The Tribunal then gave a series of examples of considerations that had been held relevant in the decided cases, as follows:

• where the request forms part of an extended campaign to expose alleged improper or illegal behaviour in the context of evidence tending to indicate that the campaign is not well founded or has no reasonable prospect of success;

• where the request involves information which has already been provided to the applicant;

• where the nature and extent of the applicant’s correspondence with the authority suggests an obsessive approach to disclosure;

• where the tone adopted in correspondence by the applicant is tendentious and/or haranguing and demonstrates that the applicant’s purpose is to argue and not really to obtain information;

• where the correspondence could reasonably be expected to have a negative effect on the health and well-being of the employees of the public authority;

• where the request, viewed as a whole, appears to be intended simply to reopen issues which have been disputed several times before, and is, in effect, the pursuit of a complaint by alternative means;

• where responding to the request would likely entail substantial and disproportionate financial and administrative burdens for the public authority;

• where the same requests have been made repeatedly, or where on repetition, the particulars of the requests have been varied making it difficult to know exactly what the requester is seeking and making it less likely that the request can be satisfied; and

• where providing the information requested previously has tended to trigger further requests and correspondence, making it unlikely that a response ending the exchange of correspondence could realistically be provided.
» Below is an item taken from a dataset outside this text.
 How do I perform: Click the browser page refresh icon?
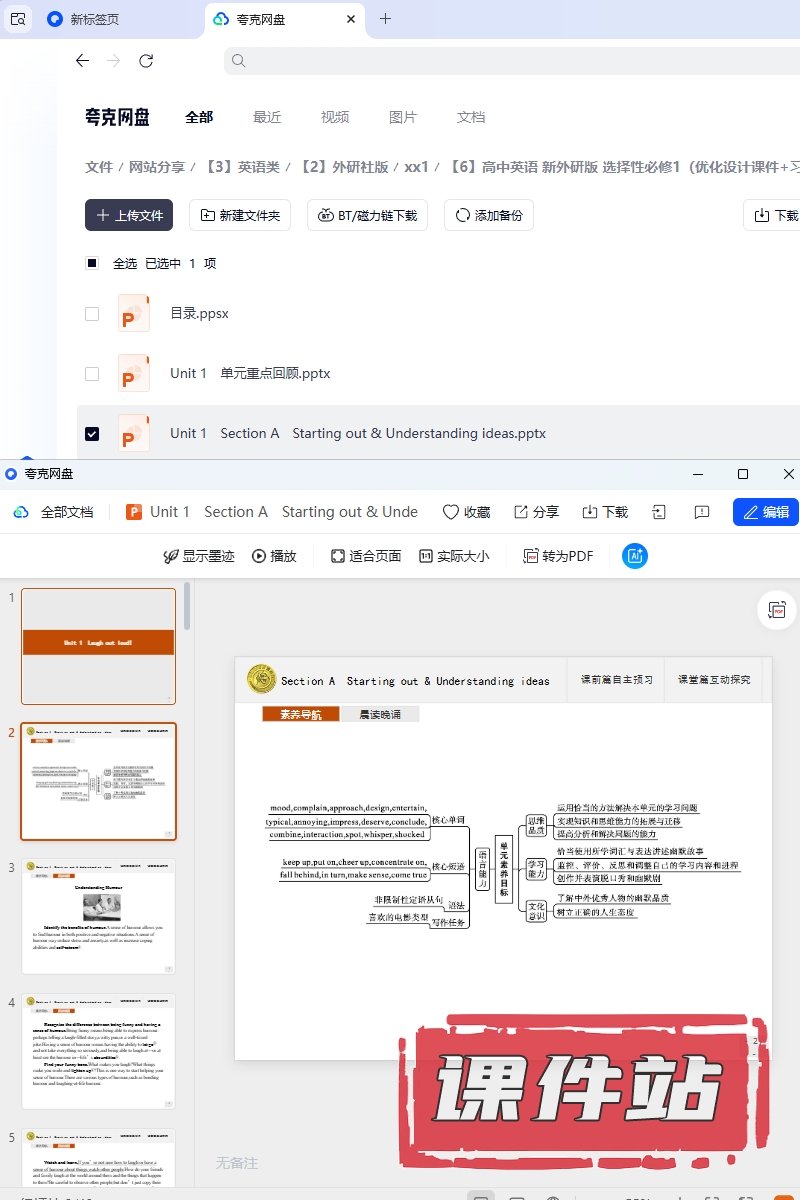coord(146,61)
The Tribunal agreed that this particular request was vexatious. On its face it was straightforward; but viewed in context it was part of a continuing campaign relating to the Trust’s treatment of  the requester’s mother, and that campaign had become obsessive. Any response would have been likely to trigger further requests. There had been numerous previous requests: according to the Commissioner, the Trust had fielded 56 separate requests from the Appellant on 16 different dates, though the requester disputed these figures. The Tribunal accepted that, whatever the requester’s intentions, the effect of his requests had been to vex, that is, to cause distress or irritation, given the language of the requests and the repeated allegations of bad faith against Trust employees.

In Young v Information Commissioner the requester was an individual who had been prosecuted and convicted. He subsequently made a number of complaints about his arrest and detention, which were considered by the Independent Police Authority. A FOIA request to the relevant police force was rejected as vexatious, and the Commissioner upheld the authority’s handling of the request. On appeal, the Tribunal approved the approach taken in Rigby at §§27-32. It considered that the request was obsessive, might in some respects involve harassment of the authority’s staff, and lacked serious purpose or value. On balance (though narrowly) the Tribunal accepted that the request was vexatious. However, the Tribunal emphasised that it was not suggesting that the requester was himself vexatious, and did not doubt that he sincerely believed himself to have been badly wronged.

The last point is important. Section 14(1) is about vexatious requests, not vexatious people. There is no power to treat someone as a vexatious requester (i.e. as a person who is no longer entitled to make FOIA requests to the authority). Each individual request must be considered on its merits. And of course the decision to treat a request as vexatious may lead to a complaint to the Commissioner, and then an appeal to the Tribunal. Hence, if a request is easy to answer, it may well be less time-consuming to respond to it rather than to treat it as vexatious – even where the latter course would be justifiable.